In both cases the logic of the arguments used means the march of our ability to bring about death will not stop with these measures, despite their proponents’ assurances that safeguards are in place.

These two votes reminded me of something Pope John Paul II once wrote. In an encyclical, Evangelium Vitae – the Gospel of Life - he warned that “we are facing an enormous and dramatic clash between what he called a “culture of death” and a “culture of life”.
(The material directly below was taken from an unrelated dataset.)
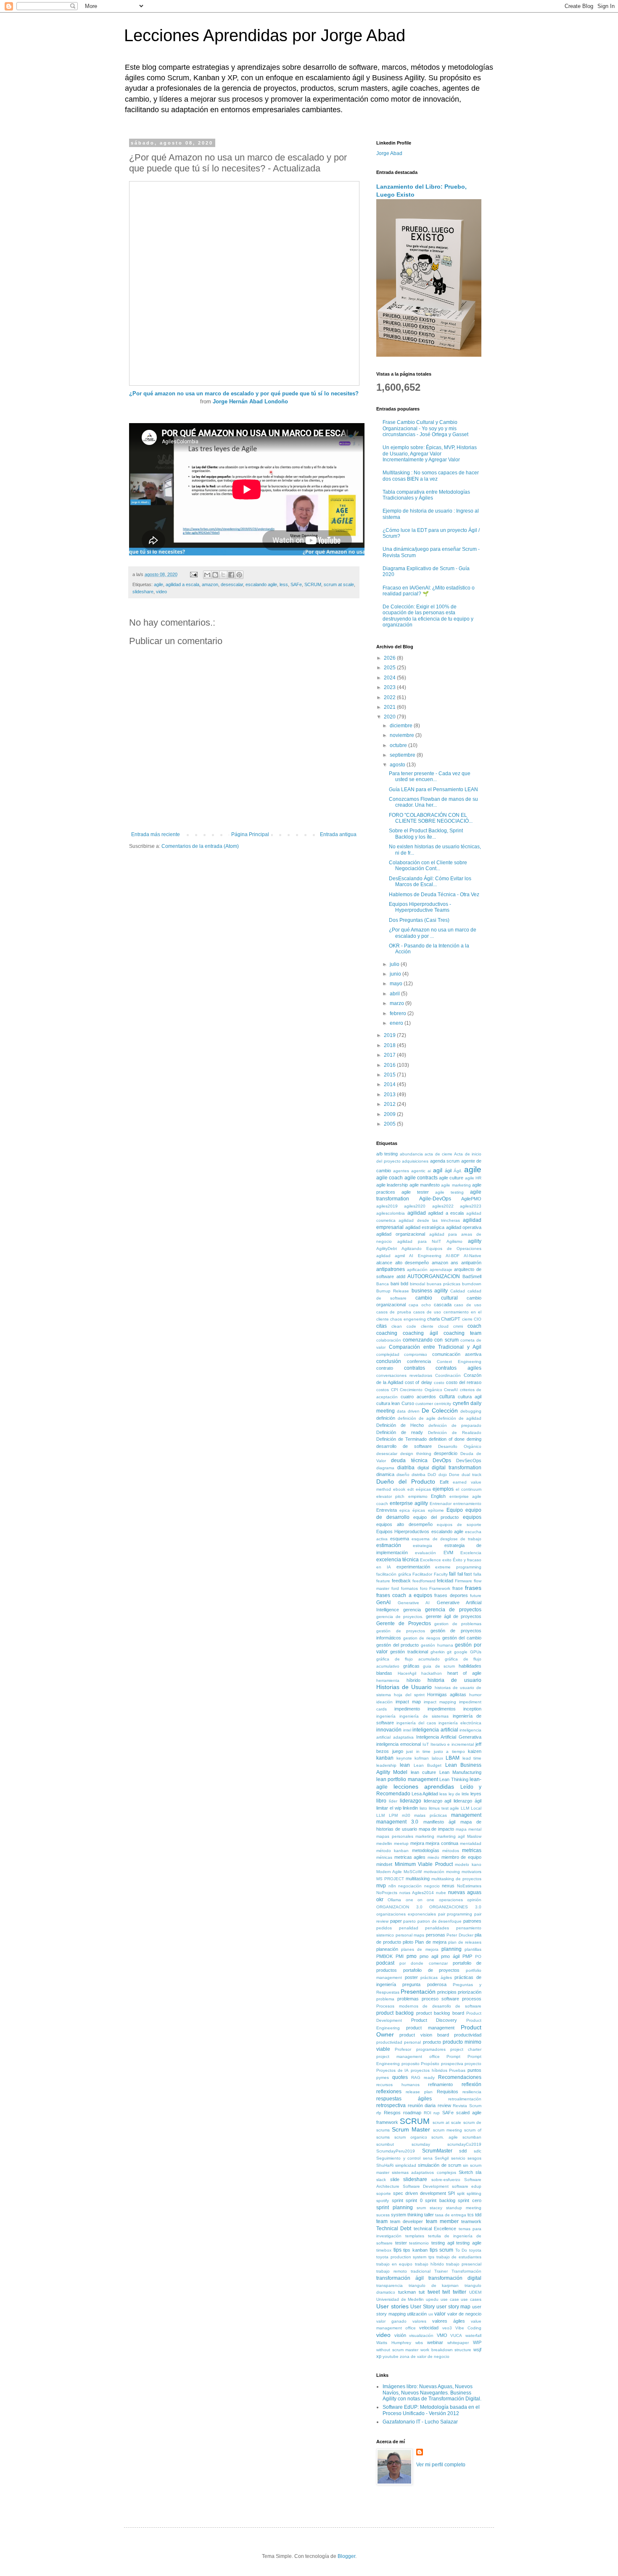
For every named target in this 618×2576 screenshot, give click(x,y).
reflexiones (388, 2091)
He warned that this “culture of death” would be “actively fostered by powerful cultural, economic and political currents which encourage an idea of society excessively concerned with efficiency.” It is, in effect, he argued, “a war of the powerful against the weak: a life which would require greater acceptance, love and care is considered useless, or held to be an intolerable burden, and is therefore rejected in one way or another. A person who, because of illness, handicap or, more simply, just by existing, compromises the well-being or lifestyle of those who are more favoured tends to be looked upon as an enemy to be resisted or eliminated. In this way a kind of ‘conspiracy against life’ is unleashed.”

They were strong words, and in the UK at least, back in 1995, might have seemed alarmist. Yet I couldn't help thinking of them as these two bills passed through the UK’s national parliament. In both cases, the bills were introduced very rapidly with little time for serious moral deliberation. Both depended on emotional appeals to a small number of admittedly distressing cases without serious consideration for the wider cultural and philosophical ramifications of these seismic moves. Both encouraged the steady encroachment of death on demand.

What concerns me is what these bills say about the kind of culture we are becoming. MND sufferer Michael Wenham makes the point powerfully that this is all about autonomy and independence, a spurious kind of compassion, and the fact that palliative care is more expensive than subtly encouraging the dying to take their own life. Looking behind the arguments for compassion, it's not hard to spot the iron law of libertarian ideas of freedom, where individuals have absolute rights over their own lives and bodies that trump everything else. This is the kind of libertarian freedom that prizes personal autonomy above everything else and therefore sees our neighbours not so much as gifts to be valued and cherished, but limitations, or even threats to our precious personal freedoms.

Pope John Paul was right. It does seem that we are opting for a culture of death. And my fear is that it won’t stop here.